Researchers get data from open-ended surveys or focus groups. These provide more actionable insights than using numerical values. 

You might find these more helpful yourself. But, too often, you’d find yourself with tons of free-text answers. And, these are sometimes hard to sort and analyze. Thus, you’d have to spend hours on spreadsheets to get new insights from these responses.

It will be easier to turn them into quantifiable data to understand them better. Even if some formulas are complex, the results are always definite. 

Qualitative data analysis requires a different approach without numerical statistics. But, you can observe and interpret it by coding qualitative data (here’s how). 

Qualitative Research/Data Analysis

Qualitative data is non-numerical and unstructured data gathered from qualitative research methods. It is usually done through open-ended surveys and focus group discussions.

The information collected comes in the form of typed or free-text and recordings. Key themes and insights come from the interpretation and examination of these data.

Doing content analysis is the most common method of qualitative data analysis. It involves the process of categorizing information to classify, summarize, and tabulate it.

For example, a researcher has to review texts. He has to group them into categories to analyze open-ended survey responses. From there, he will assign a code to each category. 

Coding Qualitative Data 

Coding is a fundamental part of qualitative research. Researchers do it by labeling and organizing data to determine themes and patterns. It aims to examine free-form or unstructured data in a systematic manner. 

In essence, codes can be words or phrases that classify a recurring idea in the data. Note that codes should be meaningful and connected to the free-text responses. Coding open-ended survey responses might look like the following:

Customer Service
Participant AnswersCodes
The customer service representative is nice and helpful.Positive Feedback
Their responses are usually timely.Positive Feedback 
Issues can’t be fixed immediately. Negative Feedback

With these codes, researchers can analyze recurring ideas to make comprehensive insights. Although the process can be tedious, it reduces the amount of data accounted for in the analysis. 

Automated Coding

In automated coding, researchers can use software to analyze and code qualitative data. It capitalizes on artificial intelligence (AI), natural language processing, and machine learning. So, creating codes and determining patterns are easier. Moreover, it eliminates data biases to come up with a more accurate analysis. 

Manual Coding

With manual coding, researchers have to go through the data and assign codes by hand. It is timely and helpful in simplifying the entire analysis. It also enables them to reduce the amount of data and choose only those relevant in the final analysis. But before doing so, they have to choose between deductive and inductive coding. 

Deductive Coding

Before doing the analysis, researchers deal with predefined codes first. These come from questions or research frameworks. 

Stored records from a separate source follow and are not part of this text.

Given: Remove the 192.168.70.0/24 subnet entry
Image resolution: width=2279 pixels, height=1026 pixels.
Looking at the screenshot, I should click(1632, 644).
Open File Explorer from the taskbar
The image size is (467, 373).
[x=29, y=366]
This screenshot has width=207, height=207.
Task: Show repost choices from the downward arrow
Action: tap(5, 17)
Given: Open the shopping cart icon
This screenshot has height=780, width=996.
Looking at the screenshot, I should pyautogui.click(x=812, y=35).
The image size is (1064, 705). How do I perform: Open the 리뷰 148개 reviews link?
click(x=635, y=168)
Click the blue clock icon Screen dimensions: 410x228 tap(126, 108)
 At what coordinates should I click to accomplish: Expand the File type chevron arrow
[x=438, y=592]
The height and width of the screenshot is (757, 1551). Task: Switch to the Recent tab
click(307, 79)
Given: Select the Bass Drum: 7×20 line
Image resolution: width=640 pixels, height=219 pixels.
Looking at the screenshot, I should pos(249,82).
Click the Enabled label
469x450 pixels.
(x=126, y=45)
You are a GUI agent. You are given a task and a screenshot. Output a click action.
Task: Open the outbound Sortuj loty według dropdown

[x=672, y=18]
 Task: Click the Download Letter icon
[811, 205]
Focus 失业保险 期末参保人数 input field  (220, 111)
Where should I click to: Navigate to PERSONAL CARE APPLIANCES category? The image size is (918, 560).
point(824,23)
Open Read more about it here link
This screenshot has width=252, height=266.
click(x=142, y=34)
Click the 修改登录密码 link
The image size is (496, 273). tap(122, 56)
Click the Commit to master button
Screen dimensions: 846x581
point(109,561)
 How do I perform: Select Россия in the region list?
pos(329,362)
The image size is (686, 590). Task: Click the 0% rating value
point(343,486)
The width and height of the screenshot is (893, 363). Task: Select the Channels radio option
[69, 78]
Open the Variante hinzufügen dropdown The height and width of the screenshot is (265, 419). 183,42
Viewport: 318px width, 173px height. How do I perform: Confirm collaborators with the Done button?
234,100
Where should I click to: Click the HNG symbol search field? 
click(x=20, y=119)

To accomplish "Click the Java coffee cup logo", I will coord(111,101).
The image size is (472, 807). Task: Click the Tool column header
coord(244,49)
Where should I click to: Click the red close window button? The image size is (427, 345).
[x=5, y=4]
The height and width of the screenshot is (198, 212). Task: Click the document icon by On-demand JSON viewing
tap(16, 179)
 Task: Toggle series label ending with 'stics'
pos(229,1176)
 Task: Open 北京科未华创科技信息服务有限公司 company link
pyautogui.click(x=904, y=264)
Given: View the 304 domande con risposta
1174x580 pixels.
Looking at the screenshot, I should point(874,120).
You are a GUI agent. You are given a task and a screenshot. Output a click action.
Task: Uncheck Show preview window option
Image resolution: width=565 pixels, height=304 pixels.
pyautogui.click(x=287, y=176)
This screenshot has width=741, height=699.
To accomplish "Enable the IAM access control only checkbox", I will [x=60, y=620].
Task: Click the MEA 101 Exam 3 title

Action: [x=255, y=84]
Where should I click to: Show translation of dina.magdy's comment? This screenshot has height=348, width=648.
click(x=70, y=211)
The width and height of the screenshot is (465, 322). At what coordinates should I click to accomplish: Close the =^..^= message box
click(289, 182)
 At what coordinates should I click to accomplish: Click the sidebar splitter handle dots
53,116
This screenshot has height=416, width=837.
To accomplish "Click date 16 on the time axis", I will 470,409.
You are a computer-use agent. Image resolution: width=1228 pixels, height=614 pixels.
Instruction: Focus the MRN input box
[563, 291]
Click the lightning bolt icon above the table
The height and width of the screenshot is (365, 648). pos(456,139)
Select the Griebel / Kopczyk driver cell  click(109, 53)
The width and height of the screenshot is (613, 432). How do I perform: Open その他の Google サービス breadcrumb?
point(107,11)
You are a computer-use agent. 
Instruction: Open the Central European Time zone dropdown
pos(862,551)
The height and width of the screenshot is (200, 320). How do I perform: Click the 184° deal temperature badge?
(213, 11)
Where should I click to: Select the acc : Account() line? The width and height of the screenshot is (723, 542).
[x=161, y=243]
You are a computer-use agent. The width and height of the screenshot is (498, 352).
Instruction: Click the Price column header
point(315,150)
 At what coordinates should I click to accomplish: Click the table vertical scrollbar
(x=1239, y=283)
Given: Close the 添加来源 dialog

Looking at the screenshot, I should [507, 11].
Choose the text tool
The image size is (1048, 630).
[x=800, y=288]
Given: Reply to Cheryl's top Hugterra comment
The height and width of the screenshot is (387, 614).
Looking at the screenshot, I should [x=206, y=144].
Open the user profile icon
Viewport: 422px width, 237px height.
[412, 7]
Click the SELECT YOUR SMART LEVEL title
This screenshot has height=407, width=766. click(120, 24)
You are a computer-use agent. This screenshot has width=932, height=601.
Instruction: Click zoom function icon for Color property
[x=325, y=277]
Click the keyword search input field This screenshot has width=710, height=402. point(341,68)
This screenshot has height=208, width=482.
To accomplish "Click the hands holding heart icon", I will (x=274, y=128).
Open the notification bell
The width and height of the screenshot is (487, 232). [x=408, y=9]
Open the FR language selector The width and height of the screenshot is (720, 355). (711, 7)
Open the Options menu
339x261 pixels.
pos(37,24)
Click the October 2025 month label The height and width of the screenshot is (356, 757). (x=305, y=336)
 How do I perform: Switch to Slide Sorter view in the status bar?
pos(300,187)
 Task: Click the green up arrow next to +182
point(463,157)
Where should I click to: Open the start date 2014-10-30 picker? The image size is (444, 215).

For example, the question can be why consumers check in a specific hotel. The predefined codes may include the price, quality of service, and name of the hotel. Once these are complete, researchers will go through the data and assign codes. 

Inductive Coding 

Inductive coding requires the creation of codes from scratch based on the data. This appears to be a spontaneous method.  This is because researchers allow ideas to emerge from the data itself. It does not start with preconceived ideas about the information. It is more complicated but less prone to research biases. 

Deductive and inductive coding usually go hand in hand. The analysis starts with predefined codes before inductive modification. Codes are then added as the analysis develops. 

Qualitative data analysis can be tedious. It can’t be easily quantified since responses are descriptive at most. Moreover, maintaining objectivity can be challenging due to the absence of numerical data. But, coding streamlines the analysis and guarantees accuracy.